Alexander Pope (1688–1744). Complete Poetical Works. 1903.

Poems: 1718–27

Two Choruses to the Tragedy of Brutus. I. Chorus of Athenians

  • Brutus, says Pope, was a play ‘altered from Shakespeare by the Duke of Buckingham, at whose desire these choruses were composed to supply as many wanting in his play.’ Marcus Brutus was one of two plays (the other retaining Shakespeare’s title) manufactured by John Sheffield, Duke of Buckinghamshire, out of Julius Cœsar. Both were published in 1722. Pope’s choruses stand after the first and second acts of Brutus. The plays have no literary merit.

  • Chorus of Athenians

    STROPHE I
    YE shades, where sacred truth is sought,

    Groves, where immortal sages taught,

    Where heav’nly visions Plato fired,

    And Epicurus lay inspired!

    In vain your guiltless laurels stood

    Unspotted long with human blood.

    War, horrid war, your thoughtful walks invades,

    And steel now glitters in the Muses’ shades.

    ANTISTROPHE I
    O Heav’n-born sisters! source of Art!

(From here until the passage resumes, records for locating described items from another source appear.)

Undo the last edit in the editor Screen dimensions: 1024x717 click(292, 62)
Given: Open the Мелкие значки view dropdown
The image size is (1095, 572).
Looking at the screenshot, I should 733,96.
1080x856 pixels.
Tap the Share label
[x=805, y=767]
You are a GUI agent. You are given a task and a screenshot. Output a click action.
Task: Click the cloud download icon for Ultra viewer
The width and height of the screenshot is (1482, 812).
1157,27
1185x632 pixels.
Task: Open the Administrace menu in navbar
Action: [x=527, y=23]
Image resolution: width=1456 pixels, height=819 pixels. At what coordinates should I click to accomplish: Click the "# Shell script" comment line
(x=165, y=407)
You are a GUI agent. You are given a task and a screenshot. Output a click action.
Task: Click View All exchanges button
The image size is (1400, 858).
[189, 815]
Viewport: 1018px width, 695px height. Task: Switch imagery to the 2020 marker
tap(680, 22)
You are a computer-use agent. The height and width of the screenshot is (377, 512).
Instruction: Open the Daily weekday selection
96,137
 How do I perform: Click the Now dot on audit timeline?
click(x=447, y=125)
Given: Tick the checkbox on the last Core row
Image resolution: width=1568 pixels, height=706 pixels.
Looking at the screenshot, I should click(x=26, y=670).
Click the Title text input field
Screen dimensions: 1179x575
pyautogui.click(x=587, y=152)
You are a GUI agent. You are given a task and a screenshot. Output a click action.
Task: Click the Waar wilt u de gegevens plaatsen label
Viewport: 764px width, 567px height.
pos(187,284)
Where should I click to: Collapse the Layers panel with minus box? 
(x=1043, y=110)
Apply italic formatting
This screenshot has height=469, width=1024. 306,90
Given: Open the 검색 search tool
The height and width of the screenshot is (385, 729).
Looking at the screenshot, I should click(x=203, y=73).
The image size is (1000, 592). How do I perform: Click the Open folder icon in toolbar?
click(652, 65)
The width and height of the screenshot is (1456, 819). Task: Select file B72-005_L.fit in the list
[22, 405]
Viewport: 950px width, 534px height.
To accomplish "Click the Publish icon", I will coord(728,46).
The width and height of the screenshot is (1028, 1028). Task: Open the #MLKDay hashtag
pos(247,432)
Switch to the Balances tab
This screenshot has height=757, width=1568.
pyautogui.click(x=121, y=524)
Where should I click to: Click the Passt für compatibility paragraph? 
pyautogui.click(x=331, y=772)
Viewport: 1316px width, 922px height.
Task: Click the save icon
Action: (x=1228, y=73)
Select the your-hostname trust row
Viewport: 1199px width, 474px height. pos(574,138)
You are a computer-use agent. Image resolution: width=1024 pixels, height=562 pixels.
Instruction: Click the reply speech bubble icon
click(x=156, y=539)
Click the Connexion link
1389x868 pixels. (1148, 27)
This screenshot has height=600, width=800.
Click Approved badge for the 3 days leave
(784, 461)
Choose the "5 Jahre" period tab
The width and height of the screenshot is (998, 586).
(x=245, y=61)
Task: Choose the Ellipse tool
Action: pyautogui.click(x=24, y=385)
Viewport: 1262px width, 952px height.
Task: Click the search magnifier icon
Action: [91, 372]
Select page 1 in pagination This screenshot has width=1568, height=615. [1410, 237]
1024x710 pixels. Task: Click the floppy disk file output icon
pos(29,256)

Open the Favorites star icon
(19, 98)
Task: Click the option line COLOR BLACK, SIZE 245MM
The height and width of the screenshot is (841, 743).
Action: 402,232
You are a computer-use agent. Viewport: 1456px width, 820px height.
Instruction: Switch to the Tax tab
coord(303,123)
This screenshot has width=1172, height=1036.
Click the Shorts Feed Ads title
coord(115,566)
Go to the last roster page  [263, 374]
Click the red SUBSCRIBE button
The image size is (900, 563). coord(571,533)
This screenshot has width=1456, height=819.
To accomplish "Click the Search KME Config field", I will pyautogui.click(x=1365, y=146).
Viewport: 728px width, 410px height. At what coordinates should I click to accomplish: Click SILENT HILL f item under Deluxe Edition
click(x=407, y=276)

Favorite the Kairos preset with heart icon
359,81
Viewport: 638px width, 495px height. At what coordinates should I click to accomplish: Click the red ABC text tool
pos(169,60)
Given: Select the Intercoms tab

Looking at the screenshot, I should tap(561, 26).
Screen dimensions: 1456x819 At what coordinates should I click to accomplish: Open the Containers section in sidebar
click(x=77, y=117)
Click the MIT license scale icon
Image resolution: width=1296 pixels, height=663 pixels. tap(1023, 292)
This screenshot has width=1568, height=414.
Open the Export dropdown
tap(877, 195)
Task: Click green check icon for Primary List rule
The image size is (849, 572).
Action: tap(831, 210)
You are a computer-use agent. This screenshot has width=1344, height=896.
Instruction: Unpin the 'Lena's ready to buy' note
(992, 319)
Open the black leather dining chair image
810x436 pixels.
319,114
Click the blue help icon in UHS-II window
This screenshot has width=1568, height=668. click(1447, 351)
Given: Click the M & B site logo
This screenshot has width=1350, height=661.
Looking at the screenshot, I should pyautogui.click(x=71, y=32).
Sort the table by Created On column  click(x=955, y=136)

    Who charm the sense, or mend the heart;

    Who lead fair Virtue’s train along,

    Moral Truth and mystic Song!

    To what new clime, what distant sky,

    Forsaken, friendless, shall ye fly?

    Say, will ye bless the bleak Atlantic shore?

    Or bid the furious Gaul be rude no more?

    STROPHE II
    When Athens sinks by fates unjust,

    When wild Barbarians spurn her dust;

    Perhaps ev’n Britain’s utmost shore

    Shall cease to blush with strangers’ gore,

    See Arts her savage sons control,

    And Athens rising near the pole!

    Till some new tyrant lifts his purple hand,

    And civil madness tears them from the land.

    ANTISTROPHE II
    Ye Gods! what justice rules the ball?

    Freedom and Arts together fall;

    Fools grant whate’er Ambition craves,

    And men, once ignorant, are slaves.

    O curs’d effects of civil hate,

    In ev’ry age, in ev’ry state!

    Still, when the lust of tyrant Power succeeds,

    Some Athens perishes, some Tully bleeds.